» **Estratto documento**
'''

Aggiornamento: 21 feb 2022

(di Sergio Collacchioni)


Due fasci di luce abbagliante fendono la notte mentre il ruggito di un potente motore rompe il silenzio. Segue il rombo di altri motori, il balenio di luci intermittenti e l'urlo delle sirene. Le auto della polizia di Clerville stanno inseguendo una Jaguar E-type nera che, tra stridore di freni e fischiar di gomme, divora vie e viuzze della città seminando gli agenti. È Diabolik! Il re del crimine si sta dileguando dopo l'ultimo dei suoi fantastici colpi mentre l'ispettore Ginko e la sua squadra tentano disperatamente di agguantarlo.

Si apre così la seconda riduzione cinematografica (la prima fu di Mario Bava del 1968) dedicata, dai Manetti Bros, al personaggio delle sorelle Giussani che vide la luce per la prima volta nel 1962.

Dopo l'incipit di travolgente “action” il ritmo rallenta e, in un’atmosfera di crescente suspence, si incontrano i vari personaggi della storia, quella del 3° numero uscito nel '63, dove per Diabolik si verificano gli eventi che definitivamente delineano il suo personaggio: L' incontro con Eva Kant e il suo primo arresto ad opera dell'ispettore Ginko. L'abile ladro, tentando di appropriarsi del prezioso diamante rosa in possesso di Lady Kant, rimane sedotto e affascinato dalla splendida signora, tanto da coinvolgerla nei suoi propositi criminosi. Dovrà comunque fare i conti con l'ingegnoso piano messo a punto dall'ispettore per catturarlo.

Encomiabile per la rigorosissima fedeltà al fumetto, a costo della perdita di un po' di impronta cinematografica, i Manetti ci trasportano nell'atmosfera un po' lugubre e un po' trasognata concepita dalle autrici, nel brivido degli efferati delitti e nella sorpresa dei geniali espedienti escogitati da Diabolik. La ricostruzione degli ambienti, molto anni '60, è un'altra prova dell'impegno filologico degli autori nel rappresentare cinematograficamente il fumetto.

'''

» **Estratto dati**
'''

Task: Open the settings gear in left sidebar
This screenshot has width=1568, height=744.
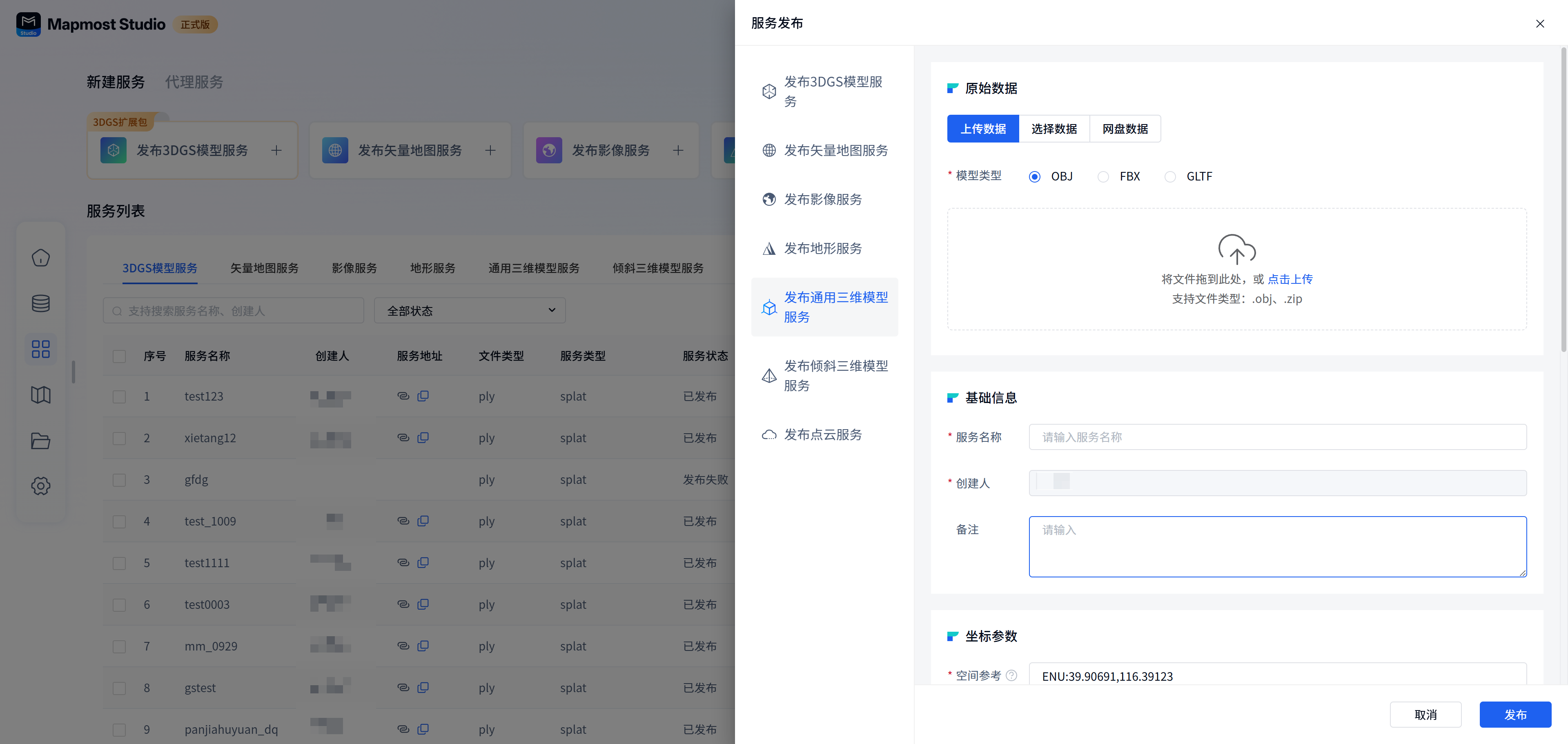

'''

» **Elenco attività**
**A)** Rispondi a queste domande sulla recensione del film su Diabolik:
(i) In quale anno uscì la prima riduzione cinematografica citata e chi la firmò?
(ii) Quale auto guida Diabolik durante l'inseguimento iniziale?
(iii) Quale oggetto in possesso di Lady Kant tenta di sottrarre Diabolik?
**B)** Trascrivi il passo della recensione del film su Diabolik compreso tra "Due fasci di" e "volta nel 1962.", estremi inclusi.
**C)** Prosegui la recensione del film su Diabolik partendo dopo la sua ultima frase.

» **Risposte scritte**
**A)**
(i) Uscì nel 1968 e la firmò Mario Bava.
(ii) Guida una Jaguar E-type nera.
(iii) Tenta di sottrarre il prezioso diamante rosa.

**B)**
Due fasci di luce abbagliante fendono la notte mentre il ruggito di un potente motore rompe il silenzio. Segue il rombo di altri motori, il balenio di luci intermittenti e l'urlo delle sirene. Le auto della polizia di Clerville stanno inseguendo una Jaguar E-type nera che, tra stridore di freni e fischiar di gomme, divora vie e viuzze della città seminando gli agenti. È Diabolik! Il re del crimine si sta dileguando dopo l'ultimo dei suoi fantastici colpi mentre l'ispettore Ginko e la sua squadra tentano disperatamente di agguantarlo.

Si apre così la seconda riduzione cinematografica (la prima fu di Mario Bava del 1968) dedicata, dai Manetti Bros, al personaggio delle sorelle Giussani che vide la luce per la prima volta nel 1962.

**C)**
Marco e Antonio Manetti ovvero i Manetti Bros., sono due fratelli registi, sceneggiatori, produttori cinematografici e direttori della fotografia italiani, già noti per le loro commedie musicali e per aver vinto il David di Donatello per il miglior film del 2018: Ammore e malavita, dopo una carriera di tutto rispetto tra cinema, videoclip e televisione, fondando anche una propria casa di produzione la Mompracem S.r.l.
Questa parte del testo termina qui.